WORK TO BE COMPLETED — After finding the line with "Click the browser Forward arrow button" in the data below, set down exactly each line through the one with "Task: Click the small lake in eastern Turkey", inclusive, and stop there.
---------------
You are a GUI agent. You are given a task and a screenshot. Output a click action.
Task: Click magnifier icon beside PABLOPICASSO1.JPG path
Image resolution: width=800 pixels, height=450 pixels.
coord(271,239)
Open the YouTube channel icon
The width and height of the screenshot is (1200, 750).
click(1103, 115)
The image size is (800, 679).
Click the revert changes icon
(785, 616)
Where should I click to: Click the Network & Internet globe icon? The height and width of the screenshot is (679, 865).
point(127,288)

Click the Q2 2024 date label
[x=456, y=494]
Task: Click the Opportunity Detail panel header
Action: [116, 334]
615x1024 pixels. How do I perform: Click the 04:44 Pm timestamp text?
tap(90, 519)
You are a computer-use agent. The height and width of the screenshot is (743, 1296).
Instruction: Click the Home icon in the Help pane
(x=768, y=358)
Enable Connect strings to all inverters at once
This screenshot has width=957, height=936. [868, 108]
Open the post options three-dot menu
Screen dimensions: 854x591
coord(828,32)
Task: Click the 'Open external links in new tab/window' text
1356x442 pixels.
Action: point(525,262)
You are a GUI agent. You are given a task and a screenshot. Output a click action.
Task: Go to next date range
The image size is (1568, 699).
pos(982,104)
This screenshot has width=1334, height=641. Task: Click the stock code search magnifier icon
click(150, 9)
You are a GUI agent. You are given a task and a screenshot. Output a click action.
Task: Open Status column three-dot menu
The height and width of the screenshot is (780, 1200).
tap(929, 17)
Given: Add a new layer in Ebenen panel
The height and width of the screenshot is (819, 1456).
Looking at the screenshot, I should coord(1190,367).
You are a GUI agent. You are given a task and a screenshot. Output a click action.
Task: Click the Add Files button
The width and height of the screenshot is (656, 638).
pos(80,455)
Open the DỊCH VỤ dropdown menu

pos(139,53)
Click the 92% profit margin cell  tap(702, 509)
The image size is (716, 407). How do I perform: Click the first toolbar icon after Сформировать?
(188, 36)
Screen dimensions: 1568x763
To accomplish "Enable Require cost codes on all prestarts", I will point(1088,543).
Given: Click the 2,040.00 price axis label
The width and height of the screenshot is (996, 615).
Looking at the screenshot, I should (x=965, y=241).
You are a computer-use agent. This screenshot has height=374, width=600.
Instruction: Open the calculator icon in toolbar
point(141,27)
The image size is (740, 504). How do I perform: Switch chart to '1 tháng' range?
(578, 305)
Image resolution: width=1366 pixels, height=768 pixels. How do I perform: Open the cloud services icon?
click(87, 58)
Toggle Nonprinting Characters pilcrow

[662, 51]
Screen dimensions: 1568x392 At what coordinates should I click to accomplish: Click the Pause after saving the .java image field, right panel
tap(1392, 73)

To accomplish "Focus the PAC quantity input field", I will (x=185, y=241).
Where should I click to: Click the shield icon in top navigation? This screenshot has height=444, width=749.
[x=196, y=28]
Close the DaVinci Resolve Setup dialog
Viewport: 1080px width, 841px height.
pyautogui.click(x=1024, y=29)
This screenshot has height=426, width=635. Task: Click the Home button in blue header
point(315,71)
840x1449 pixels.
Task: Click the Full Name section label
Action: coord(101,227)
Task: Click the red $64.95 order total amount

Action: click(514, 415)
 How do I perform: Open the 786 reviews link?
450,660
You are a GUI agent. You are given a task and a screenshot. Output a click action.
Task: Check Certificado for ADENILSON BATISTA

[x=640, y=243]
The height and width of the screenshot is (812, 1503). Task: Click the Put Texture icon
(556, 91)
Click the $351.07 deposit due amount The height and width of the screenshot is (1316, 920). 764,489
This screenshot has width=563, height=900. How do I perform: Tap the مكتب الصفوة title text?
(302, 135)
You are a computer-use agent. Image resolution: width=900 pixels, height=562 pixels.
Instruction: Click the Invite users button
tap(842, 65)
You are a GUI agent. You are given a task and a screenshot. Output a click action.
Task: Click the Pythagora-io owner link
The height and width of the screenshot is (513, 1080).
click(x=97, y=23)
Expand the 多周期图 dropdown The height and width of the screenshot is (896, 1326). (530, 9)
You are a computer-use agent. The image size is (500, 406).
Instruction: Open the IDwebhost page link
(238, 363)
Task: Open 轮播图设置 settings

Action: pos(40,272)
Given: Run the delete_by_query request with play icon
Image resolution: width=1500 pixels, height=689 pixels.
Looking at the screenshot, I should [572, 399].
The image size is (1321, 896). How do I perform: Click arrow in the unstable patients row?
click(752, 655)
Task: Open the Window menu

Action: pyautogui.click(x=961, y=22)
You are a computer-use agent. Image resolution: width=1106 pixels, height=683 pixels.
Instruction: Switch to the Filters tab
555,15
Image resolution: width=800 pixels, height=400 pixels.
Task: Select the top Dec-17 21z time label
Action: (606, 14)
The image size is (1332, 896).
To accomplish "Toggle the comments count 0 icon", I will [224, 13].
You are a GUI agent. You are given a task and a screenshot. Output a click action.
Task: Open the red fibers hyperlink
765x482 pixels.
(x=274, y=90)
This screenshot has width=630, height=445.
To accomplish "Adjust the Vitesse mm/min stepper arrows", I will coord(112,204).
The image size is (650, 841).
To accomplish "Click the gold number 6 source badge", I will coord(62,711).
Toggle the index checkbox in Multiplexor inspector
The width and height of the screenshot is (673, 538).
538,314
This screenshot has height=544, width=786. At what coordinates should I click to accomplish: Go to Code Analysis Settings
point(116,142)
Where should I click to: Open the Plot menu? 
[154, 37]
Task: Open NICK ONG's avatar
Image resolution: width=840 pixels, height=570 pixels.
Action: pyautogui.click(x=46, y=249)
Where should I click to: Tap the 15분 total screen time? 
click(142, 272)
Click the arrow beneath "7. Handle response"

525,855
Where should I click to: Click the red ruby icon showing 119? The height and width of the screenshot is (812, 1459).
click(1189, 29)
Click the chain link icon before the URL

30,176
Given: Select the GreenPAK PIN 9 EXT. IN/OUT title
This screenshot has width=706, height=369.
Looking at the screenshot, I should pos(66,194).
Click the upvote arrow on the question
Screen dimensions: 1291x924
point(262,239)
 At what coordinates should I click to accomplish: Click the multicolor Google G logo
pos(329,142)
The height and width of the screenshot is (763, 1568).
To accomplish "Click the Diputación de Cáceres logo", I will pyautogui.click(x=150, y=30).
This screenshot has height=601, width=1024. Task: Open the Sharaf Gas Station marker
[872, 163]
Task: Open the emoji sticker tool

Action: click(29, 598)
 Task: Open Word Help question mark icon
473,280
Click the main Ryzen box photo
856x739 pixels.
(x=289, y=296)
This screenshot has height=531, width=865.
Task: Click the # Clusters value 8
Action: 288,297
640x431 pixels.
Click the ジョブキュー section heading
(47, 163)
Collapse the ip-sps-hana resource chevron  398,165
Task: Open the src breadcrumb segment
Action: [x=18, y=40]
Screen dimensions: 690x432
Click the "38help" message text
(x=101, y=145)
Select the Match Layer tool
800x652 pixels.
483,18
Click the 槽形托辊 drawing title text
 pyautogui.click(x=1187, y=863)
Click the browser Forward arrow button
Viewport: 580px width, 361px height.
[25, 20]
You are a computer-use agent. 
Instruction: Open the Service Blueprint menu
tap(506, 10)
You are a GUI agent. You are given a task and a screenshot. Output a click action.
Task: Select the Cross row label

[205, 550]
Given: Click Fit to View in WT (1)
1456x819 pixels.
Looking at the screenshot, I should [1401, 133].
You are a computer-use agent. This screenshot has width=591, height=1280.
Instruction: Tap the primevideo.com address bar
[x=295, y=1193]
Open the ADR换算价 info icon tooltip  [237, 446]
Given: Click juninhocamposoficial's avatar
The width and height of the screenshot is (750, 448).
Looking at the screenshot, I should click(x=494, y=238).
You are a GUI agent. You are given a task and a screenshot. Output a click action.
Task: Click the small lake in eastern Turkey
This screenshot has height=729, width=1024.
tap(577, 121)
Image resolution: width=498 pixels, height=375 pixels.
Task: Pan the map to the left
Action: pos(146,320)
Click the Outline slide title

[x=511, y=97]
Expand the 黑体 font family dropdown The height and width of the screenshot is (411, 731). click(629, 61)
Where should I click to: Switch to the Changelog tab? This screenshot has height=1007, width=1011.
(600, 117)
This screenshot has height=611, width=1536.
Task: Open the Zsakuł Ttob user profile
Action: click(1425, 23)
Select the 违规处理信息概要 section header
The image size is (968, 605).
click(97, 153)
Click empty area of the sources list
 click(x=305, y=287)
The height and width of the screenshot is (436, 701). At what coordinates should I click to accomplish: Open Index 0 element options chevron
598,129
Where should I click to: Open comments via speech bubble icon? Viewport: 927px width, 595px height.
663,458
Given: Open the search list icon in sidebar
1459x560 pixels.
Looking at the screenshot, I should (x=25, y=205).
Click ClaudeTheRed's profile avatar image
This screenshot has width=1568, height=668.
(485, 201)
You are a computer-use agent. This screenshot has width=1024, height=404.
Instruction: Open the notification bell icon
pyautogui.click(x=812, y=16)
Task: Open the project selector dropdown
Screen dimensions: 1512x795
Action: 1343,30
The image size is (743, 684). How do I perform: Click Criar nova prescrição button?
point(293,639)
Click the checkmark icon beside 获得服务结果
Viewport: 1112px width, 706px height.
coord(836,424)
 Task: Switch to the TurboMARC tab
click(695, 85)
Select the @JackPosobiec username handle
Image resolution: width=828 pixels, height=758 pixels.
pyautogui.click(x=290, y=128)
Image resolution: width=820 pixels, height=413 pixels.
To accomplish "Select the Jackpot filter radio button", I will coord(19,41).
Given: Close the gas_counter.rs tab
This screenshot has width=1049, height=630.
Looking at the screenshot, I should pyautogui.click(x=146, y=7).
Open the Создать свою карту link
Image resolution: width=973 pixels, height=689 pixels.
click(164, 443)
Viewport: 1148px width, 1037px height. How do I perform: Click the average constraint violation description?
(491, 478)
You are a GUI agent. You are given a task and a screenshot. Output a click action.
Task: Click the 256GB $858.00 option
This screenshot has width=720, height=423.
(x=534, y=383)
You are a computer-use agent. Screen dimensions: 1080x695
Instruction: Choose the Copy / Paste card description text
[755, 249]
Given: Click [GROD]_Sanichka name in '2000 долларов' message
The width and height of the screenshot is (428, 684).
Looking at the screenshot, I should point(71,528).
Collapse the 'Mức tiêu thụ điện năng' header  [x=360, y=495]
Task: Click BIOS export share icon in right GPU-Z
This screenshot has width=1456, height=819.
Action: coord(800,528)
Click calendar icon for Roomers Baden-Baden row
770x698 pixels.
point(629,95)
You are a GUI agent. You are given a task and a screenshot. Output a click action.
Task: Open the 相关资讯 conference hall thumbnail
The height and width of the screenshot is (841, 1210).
---------------
EXERCISE RESULT —
Click the browser Forward arrow button
Viewport: 580px width, 361px height.
[25, 20]
You are a computer-use agent. 
Instruction: Open the Service Blueprint menu
tap(506, 10)
You are a GUI agent. You are given a task and a screenshot. Output a click action.
Task: Select the Cross row label

[205, 550]
Given: Click Fit to View in WT (1)
1456x819 pixels.
Looking at the screenshot, I should [1401, 133].
You are a computer-use agent. This screenshot has width=591, height=1280.
Instruction: Tap the primevideo.com address bar
[x=295, y=1193]
Open the ADR换算价 info icon tooltip  [237, 446]
Given: Click juninhocamposoficial's avatar
The width and height of the screenshot is (750, 448).
Looking at the screenshot, I should click(x=494, y=238).
You are a GUI agent. You are given a task and a screenshot. Output a click action.
Task: Click the small lake in eastern Turkey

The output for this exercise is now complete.